PROBLEM:
Every entry should come back exactly as written, minus the pictures.

DATA:
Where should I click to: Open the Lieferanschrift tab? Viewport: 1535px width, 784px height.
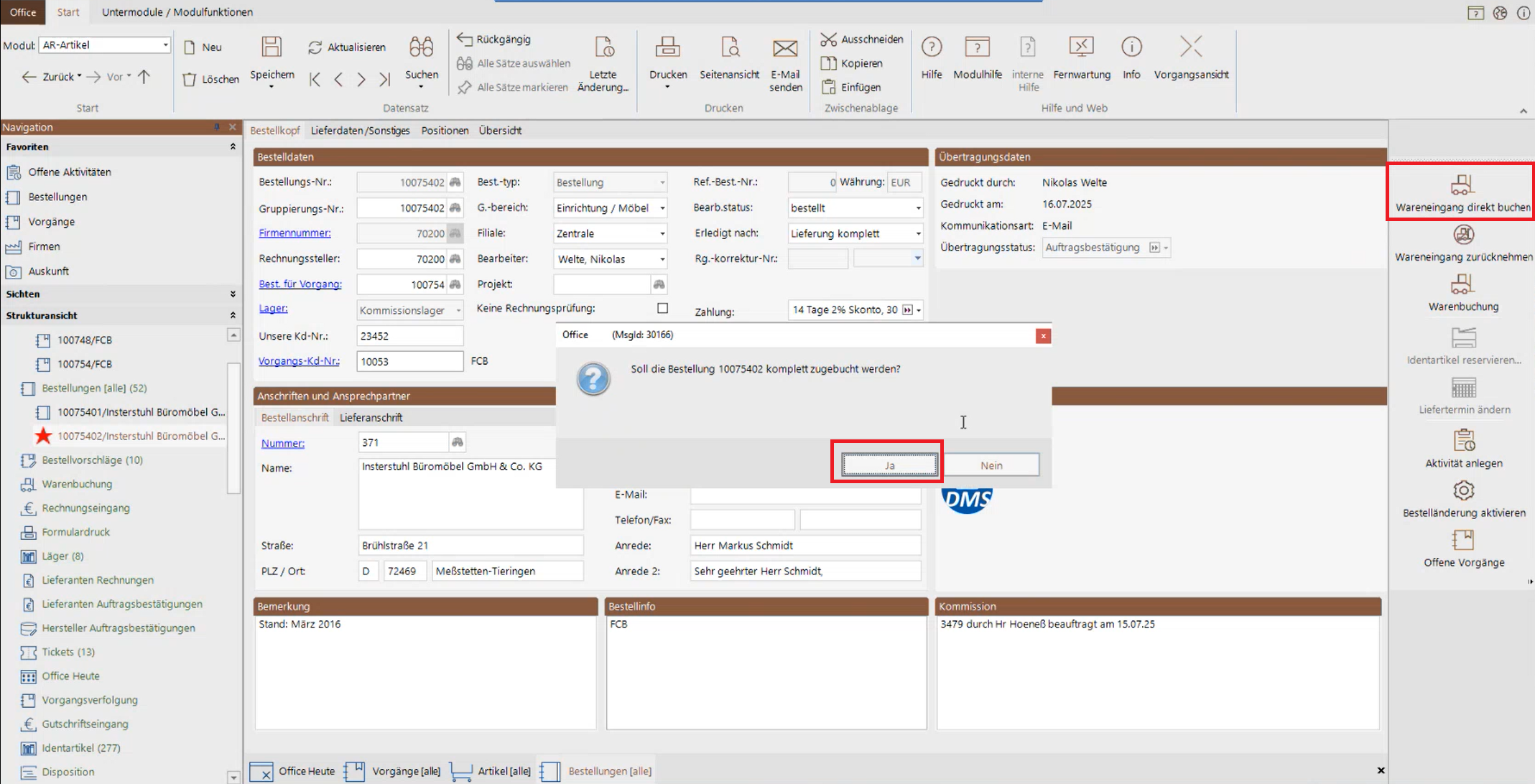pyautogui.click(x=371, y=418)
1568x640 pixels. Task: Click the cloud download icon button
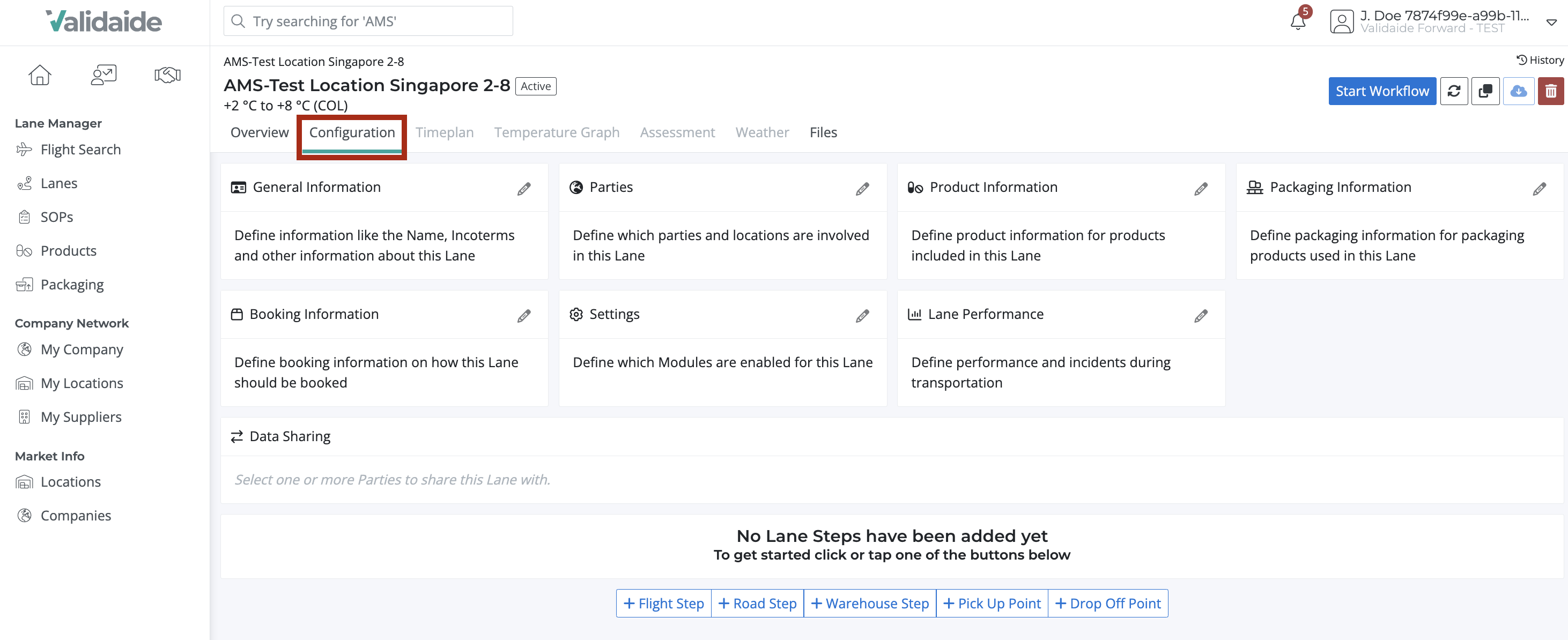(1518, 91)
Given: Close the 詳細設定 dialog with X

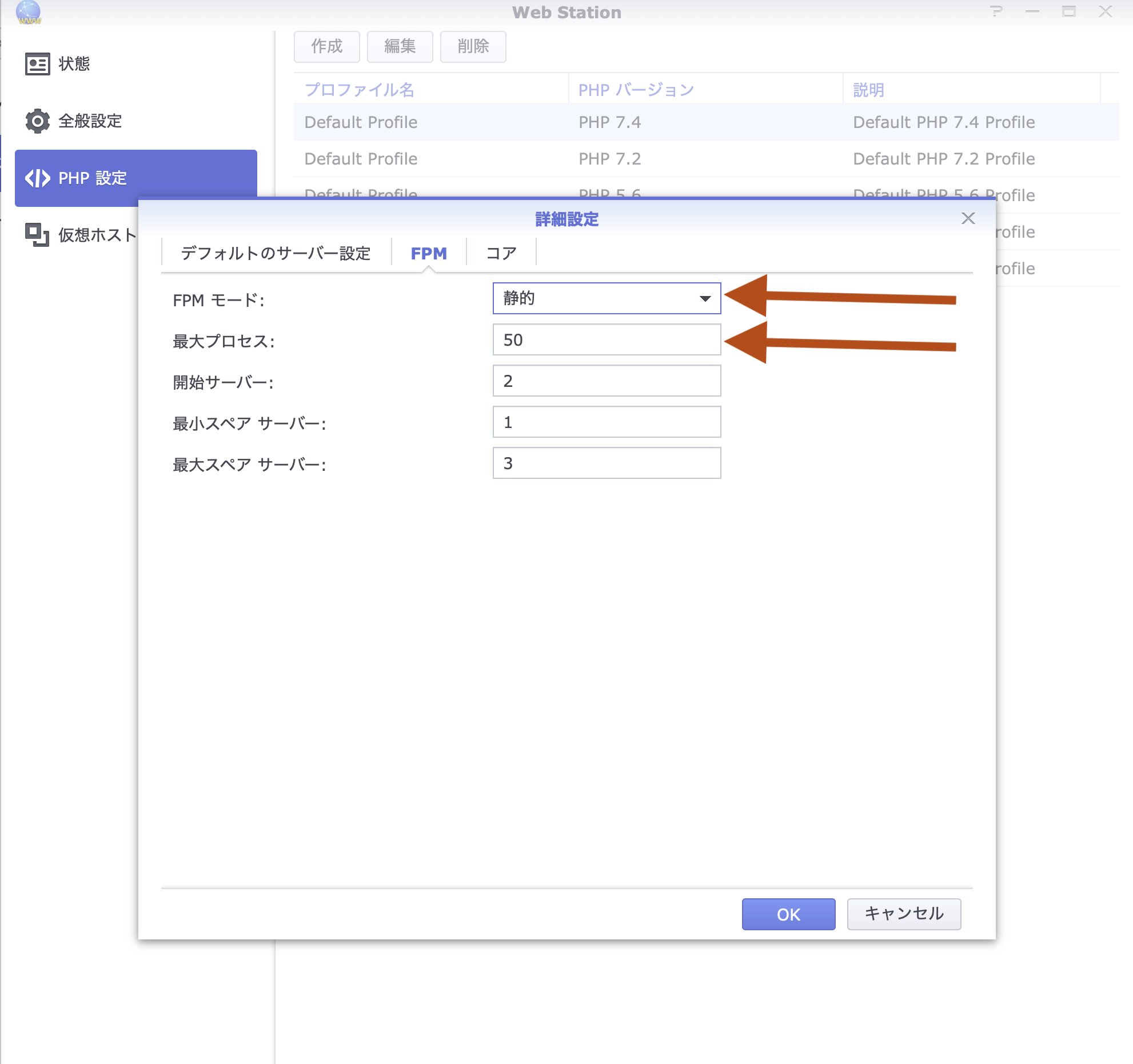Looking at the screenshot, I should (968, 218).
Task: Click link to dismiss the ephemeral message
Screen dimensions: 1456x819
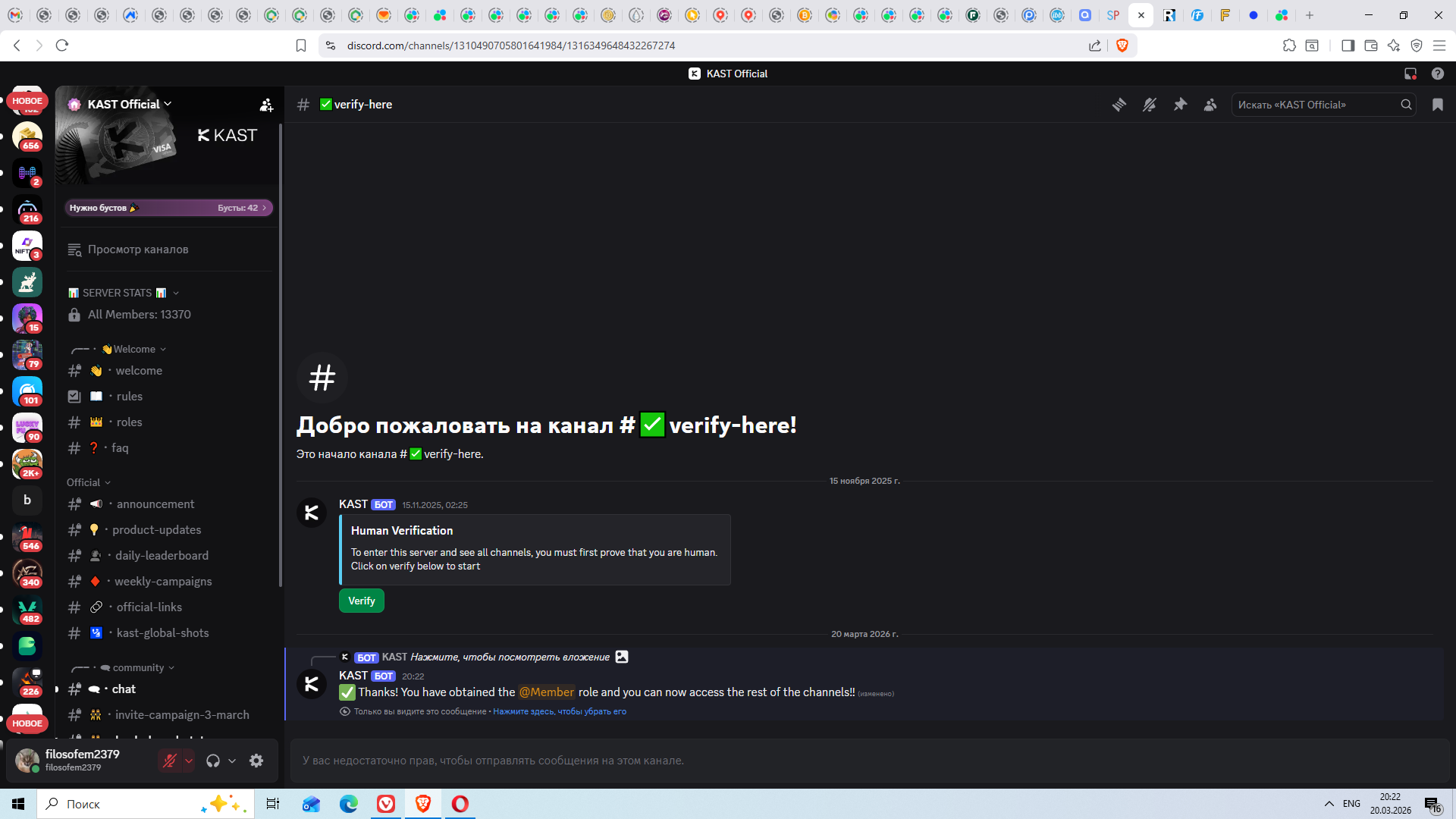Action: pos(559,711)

ANSWER AREA:
Where should I click to: Open the Lieferanschrift tab? Viewport: 1535px width, 784px height.
pyautogui.click(x=371, y=418)
1568x640 pixels. Task: Click the cloud download icon button
(1518, 91)
Given: Close the 詳細設定 dialog with X

Looking at the screenshot, I should (968, 218).
Task: Click link to dismiss the ephemeral message
Screen dimensions: 1456x819
Action: pos(559,711)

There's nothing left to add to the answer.